▶ _What to do_
Every line of the records below that holds the word "industry" belongs in the answer.
■ ■ ■ ■ ■ ■ ■
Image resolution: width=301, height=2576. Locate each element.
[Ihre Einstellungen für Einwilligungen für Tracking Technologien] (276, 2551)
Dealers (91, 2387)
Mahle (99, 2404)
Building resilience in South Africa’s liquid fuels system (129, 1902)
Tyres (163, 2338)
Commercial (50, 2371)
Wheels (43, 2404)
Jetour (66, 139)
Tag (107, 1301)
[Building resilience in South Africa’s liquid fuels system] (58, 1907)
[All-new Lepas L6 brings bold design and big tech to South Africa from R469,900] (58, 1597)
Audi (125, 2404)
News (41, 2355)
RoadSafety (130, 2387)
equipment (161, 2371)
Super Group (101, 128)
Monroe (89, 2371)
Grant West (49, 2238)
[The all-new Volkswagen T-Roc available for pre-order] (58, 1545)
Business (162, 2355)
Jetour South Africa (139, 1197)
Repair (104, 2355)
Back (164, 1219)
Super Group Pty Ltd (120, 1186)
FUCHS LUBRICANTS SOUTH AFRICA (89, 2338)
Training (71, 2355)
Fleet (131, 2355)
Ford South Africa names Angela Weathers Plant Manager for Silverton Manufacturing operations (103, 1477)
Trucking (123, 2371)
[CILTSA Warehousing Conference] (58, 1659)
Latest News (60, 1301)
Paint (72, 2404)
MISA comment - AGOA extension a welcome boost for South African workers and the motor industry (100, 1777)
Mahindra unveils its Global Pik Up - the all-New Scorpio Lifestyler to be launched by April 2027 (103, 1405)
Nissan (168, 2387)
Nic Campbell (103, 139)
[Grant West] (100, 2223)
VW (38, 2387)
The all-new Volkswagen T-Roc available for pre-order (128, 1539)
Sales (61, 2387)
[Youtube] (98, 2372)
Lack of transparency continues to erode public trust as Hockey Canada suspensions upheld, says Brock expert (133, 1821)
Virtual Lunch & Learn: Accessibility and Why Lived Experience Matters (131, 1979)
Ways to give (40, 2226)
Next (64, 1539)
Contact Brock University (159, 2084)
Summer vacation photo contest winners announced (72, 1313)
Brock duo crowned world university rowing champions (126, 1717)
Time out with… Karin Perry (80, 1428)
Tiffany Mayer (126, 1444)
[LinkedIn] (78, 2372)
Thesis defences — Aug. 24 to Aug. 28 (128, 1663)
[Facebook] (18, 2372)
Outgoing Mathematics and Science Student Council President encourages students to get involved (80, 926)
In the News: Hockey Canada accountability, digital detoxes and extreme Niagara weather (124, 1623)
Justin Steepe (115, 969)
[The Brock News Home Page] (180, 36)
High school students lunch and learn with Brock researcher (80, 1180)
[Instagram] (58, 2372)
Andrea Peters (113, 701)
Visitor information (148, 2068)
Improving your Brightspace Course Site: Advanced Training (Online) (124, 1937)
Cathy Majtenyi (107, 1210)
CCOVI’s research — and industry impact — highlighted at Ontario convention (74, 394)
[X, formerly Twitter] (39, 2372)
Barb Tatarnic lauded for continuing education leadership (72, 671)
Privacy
■ ■ ■ ■ ■ ■ ■
▶ _Reply_
MISA comment - AGOA extension a welcome boost for South African workers and the motor industry (100, 1777)
CCOVI’s research — and industry impact — highlighted at Ontario convention (74, 394)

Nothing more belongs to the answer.